Four special clinics were arranged, each staffed by at least one member of the control team.

All patients were personally greeted, provided with counselling and given refreshments. They were then tested and asked whether they would like to receive their results by telephone or in person.

The control team arrangements and the liaison with NHS Direct worked well.

I maintained a file diary of all decisions throughout the look-back so that the trust would have evidence if they were ever asked to account for what was done.

This file diary, along with all other materials accrued, is now being stored for a minimum of 10 years on the advice of the DoH.

The use of e-mail greatly helped communication and the sharing of information with the regional office, the health authority, the other trust involved, NHS Direct and the public health laboratory in Leeds.

The quality of information developed for the press, booklets for patients and GPs and briefings for key players probably significantly reduced negative media exposure.

Patients commented on the professionalism of the trust. They appreciated the wording of the letter, the provision of telephone lines to seek additional information or to make an appointment for testing, the greeting they received, the counselling, and the fact that they were made to feel 'special'.

The briefing and debriefing arrangements provided an opportunity to inform a wider audience at exactly the same time as the national press release. It also provided an opportunity to offer recognition of the staff involved.

The arrangements for testing any members of staff identified as being at risk also went well. The occupational health department was able to see any staff who had been identified on the morning in which patients received their letters.

Lessons learned Much went well but there are lessons to be learned: in particular, the need to restrict the scope of the exposure-prone procedure list. On this occasion, the regional epidemiologist, informed by previous look-backs relating to HIV infection, provided a list which, with hindsight, included procedures that a junior surgeon in the late 1980s would not have carried out. Given that the trust was looking back 13 years, it would have been better to involve staff familiar with theatre practice at the time in screening the exposureprone procedure list from the start.

Also, we realised only after letters had been sent out to patients that regular blood donors are now routinely screened for hepatitis C. This would not have altered the need to inform patients of potential exposure. However, in future, the leaflet issued to patients should include a paragraph relevant to blood donors, reassuring them that they should not need recall testing.

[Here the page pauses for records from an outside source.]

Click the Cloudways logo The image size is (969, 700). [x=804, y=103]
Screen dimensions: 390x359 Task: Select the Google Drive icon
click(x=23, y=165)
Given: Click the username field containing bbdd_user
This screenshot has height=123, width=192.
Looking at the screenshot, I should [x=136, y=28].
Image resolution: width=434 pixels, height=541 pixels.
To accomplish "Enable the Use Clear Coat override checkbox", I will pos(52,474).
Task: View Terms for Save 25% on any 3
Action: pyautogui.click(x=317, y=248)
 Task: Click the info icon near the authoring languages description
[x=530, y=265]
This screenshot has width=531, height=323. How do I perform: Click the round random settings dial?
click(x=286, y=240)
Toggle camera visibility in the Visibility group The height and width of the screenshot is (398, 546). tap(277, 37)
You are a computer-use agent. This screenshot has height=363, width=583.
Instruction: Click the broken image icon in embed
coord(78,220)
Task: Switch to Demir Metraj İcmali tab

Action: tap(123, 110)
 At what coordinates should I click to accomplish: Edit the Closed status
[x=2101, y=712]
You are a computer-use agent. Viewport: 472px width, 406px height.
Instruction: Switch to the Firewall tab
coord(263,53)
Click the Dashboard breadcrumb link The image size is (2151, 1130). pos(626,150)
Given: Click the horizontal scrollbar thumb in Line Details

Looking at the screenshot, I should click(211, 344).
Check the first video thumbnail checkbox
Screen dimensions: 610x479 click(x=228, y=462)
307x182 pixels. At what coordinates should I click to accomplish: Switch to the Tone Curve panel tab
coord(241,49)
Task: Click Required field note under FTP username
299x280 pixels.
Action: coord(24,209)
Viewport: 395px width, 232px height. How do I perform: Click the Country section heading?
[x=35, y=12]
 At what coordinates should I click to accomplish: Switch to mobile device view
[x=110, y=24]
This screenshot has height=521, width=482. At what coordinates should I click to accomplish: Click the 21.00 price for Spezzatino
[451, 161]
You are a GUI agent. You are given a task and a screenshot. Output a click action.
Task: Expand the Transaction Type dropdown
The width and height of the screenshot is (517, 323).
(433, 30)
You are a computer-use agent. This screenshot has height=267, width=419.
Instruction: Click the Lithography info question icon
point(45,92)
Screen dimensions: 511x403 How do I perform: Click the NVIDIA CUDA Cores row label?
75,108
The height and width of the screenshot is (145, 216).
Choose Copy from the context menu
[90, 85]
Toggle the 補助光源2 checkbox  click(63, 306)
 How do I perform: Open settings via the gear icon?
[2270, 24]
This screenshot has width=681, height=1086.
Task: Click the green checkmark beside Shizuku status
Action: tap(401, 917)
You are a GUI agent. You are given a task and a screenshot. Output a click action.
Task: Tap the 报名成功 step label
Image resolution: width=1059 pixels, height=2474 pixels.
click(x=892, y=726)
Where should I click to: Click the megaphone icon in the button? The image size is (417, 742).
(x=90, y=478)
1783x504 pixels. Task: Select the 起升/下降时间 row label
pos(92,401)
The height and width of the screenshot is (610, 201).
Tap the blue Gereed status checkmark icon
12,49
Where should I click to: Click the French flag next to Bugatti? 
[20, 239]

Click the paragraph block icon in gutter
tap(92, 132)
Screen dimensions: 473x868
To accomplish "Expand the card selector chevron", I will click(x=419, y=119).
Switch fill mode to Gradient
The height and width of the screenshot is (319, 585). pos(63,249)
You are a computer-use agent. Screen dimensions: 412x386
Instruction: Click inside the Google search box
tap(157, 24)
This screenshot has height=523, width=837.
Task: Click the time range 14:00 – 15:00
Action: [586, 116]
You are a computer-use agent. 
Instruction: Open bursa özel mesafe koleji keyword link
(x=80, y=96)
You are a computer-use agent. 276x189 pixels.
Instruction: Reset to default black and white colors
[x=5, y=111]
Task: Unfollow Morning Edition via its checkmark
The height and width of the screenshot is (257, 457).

It is important to discuss with the HA what arrangements are necessary in the event of detecting hepatitis C in a patient when there is no evidence of it having been transmitted by the surgeon.What treatment regime is to be offered, and how does that differ (if at all) from regimes being offered elsewhere in the country where other trusts are looking back? In future, these questions need to be answered centrally. Potential variations in treatment packages for any of the people involved in a national exercise of this type are not acceptable.

What advice do we have for other trusts involved in similar exercises?

Do not underestimate the size of the task ahead and be realistic about time-scales. Identify a lead person and a small control team and draw, where possible, on previous learning from other trusts and the regional office. Invest in that control team authority to delegate and make decisions.

Preserve confidentiality until ready to issue the press release. An exercise of this kind covering many years is fraught with difficulties. Do not attract attention where it is not needed.